Note that the wireless encryption and channel selection will have to be done after the basic wired connection is established, the first step is to get wired connections working.



Reset the router to factory defaults by holding the reset button down for 15 seconds with power on. 
Turn off everything, the modem, router, computer.
Connect the modem to the router's WAN/Internet port.
Connect the computer to one of the router's LAN/Network ports.
Turn on the modem, wait for a steady connect light.
Turn on the router, wait for two minutes.
Boot the computer.

When the computer is completely booted, let's see this.

Hold the *Windows* key and press *R*, then type *CMD* (_COMMAND for W98/WME)_ to open a command prompt:

*NOTE:* For the items below in *red* surrounded with *< >*, see comments below for the actual information content, they are value substitutions from the previous command output! 
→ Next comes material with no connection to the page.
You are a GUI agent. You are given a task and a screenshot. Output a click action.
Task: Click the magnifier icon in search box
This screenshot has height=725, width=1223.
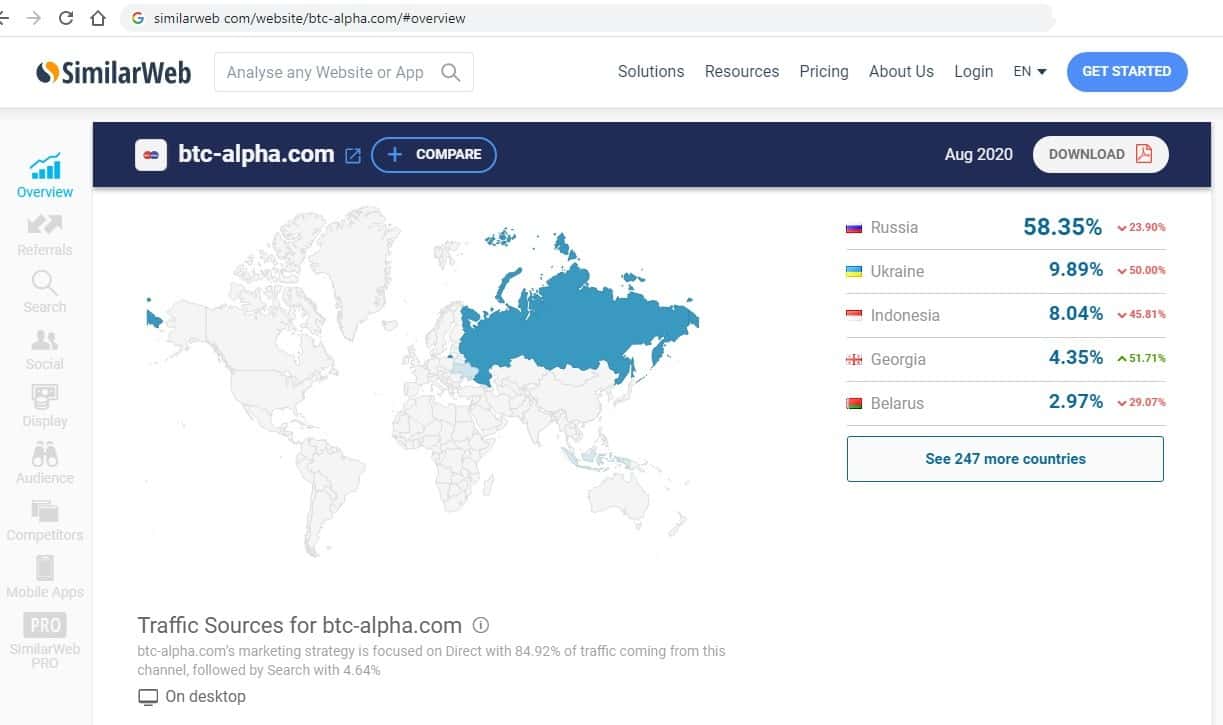451,72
In the command prompt window that opens, type type the following commands one at a time, followed by the _*Enter*_ key:

IPCONFIG /ALL

PING <computer_IP_address>

PING <default_gateway_address>

PING <dns_servers>

PING 206.190.60.37

PING yahoo.com

Right click in the command window and choose *Select All*, then hit *Enter* to copy the contents to the clipboard.
Paste the results in a message here.

*<computer_IP_address>* - The *IP Address* of your computer, obtained from the IPCONFIG command above.

*<default_gateway_address>* - The IP address of the *Default Gateway*, obtained from the IPCONFIG command above.

*<dns_servers>* - The IP address of the first (or only) address for *DNS Servers*, obtained from the IPCONFIG command above.

If you are on a machine with no network connection, use a floppy, USB disk, or a CD-RW disk to transfer a text file with the information to allow pasting it here.


----------